Client communication also will improve with the referring and veterinarian client portal, which will make communication with the clinic easy and quick.

“Clients can make appointments without having to talk to somebody over the phone,” Levine said. “Veterinarians and clients can access their medical records 24/7.”

In the clinical trials and research focus area, Levine said the oncology, cardiology, and dermatology services have been developing large portfolios of clinical trials to help understand various conditions and treatments. Partnerships with private and public entities have been valuable to the department’s growth and support in clinical trials, Levine said.

Another large part of growth in clinical trials and research is the department’s initiative to build its capacity to conduct trials. Levine said one way the department has done so is by building a bio-repository.

“[The bio-repository] collects 10 critical tissues that are of important translational impact,” Levine said. “We’re also part of a viral banking group, and we had a bio-banking symposium here this past spring. We’ve learned a lot and talked with people around the world about how we improve this.”

Through the focus on transformational teaching and learning, the VSCS has created multiple programs to enhance student learning.

The teaching peer review program, for example, provides clinicians and other faculty feedback beyond just student evaluations.
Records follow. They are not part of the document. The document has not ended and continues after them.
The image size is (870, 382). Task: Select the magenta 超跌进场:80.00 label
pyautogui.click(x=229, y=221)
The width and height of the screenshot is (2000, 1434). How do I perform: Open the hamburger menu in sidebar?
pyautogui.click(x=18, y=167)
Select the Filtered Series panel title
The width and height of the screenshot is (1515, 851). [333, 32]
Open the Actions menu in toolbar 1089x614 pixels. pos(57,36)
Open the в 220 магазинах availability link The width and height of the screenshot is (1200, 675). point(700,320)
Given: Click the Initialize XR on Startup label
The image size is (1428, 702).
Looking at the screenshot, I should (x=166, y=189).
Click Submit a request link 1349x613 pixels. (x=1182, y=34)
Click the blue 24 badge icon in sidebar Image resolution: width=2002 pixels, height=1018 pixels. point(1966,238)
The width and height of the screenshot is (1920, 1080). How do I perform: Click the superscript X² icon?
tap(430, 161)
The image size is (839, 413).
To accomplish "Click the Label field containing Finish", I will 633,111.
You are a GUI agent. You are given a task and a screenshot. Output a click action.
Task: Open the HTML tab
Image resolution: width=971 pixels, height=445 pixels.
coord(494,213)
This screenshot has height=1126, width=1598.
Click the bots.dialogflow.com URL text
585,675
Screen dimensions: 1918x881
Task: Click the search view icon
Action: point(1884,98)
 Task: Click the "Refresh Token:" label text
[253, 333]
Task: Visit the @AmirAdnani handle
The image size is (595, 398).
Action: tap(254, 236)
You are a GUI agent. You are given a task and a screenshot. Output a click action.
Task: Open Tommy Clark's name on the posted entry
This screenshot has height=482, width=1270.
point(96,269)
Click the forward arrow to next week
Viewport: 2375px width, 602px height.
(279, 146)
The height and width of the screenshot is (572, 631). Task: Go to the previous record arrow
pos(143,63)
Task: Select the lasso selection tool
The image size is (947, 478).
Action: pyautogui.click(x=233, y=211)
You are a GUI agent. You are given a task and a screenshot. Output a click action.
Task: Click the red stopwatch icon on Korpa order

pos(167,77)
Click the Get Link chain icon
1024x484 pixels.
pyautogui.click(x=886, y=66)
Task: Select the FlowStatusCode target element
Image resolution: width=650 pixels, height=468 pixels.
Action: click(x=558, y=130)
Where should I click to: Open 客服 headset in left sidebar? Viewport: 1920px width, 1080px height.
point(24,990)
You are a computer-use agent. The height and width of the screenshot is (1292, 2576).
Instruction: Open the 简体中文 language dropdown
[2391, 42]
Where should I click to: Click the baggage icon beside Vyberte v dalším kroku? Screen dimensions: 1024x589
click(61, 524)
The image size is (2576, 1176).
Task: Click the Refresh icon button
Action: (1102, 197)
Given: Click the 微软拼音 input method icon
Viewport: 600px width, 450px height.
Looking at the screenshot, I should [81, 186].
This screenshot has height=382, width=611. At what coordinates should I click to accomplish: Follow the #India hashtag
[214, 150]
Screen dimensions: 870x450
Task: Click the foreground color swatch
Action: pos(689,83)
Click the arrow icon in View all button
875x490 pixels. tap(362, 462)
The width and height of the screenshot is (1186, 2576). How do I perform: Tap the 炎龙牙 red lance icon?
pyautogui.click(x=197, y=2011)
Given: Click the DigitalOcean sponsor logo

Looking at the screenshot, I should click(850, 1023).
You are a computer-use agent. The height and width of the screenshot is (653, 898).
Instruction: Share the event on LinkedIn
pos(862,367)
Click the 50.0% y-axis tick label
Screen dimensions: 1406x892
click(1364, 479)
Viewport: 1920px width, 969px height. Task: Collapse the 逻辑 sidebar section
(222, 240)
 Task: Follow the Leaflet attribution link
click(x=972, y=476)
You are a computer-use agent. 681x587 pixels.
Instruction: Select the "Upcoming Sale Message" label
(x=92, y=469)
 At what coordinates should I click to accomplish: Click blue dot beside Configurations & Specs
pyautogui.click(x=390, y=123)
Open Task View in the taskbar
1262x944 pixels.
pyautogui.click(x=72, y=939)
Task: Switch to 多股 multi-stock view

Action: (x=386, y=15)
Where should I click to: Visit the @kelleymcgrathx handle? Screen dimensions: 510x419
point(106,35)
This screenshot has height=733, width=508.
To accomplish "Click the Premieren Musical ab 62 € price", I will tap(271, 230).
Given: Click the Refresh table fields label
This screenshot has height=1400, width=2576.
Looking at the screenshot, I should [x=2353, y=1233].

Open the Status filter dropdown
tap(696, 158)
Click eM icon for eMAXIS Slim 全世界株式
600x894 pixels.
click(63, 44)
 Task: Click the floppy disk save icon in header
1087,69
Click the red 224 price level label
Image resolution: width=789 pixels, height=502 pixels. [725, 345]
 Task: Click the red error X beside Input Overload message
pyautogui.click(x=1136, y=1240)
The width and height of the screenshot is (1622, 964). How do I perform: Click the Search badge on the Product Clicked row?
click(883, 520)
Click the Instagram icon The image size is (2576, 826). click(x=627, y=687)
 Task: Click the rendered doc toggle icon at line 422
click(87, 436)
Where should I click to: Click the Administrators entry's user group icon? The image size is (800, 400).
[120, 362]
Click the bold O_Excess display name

In addition, the winter initiative to encourage teaching requests for proposals allows faculty to elevate their educational credentials, as well as learn how to provide new and innovative methods that promote learning in the classroom and at a distance.

Levine expressed the importance of continually improving teaching, scholarship, and ensuring learning, at which he feels the students and faculty remain central for the department.

“Students are a key, as are our resident trainees and our graduate interns,” Levine said. “They’re our future. And our faculty has been so key in driving our curriculum revision process forward. It’s a really exciting time.”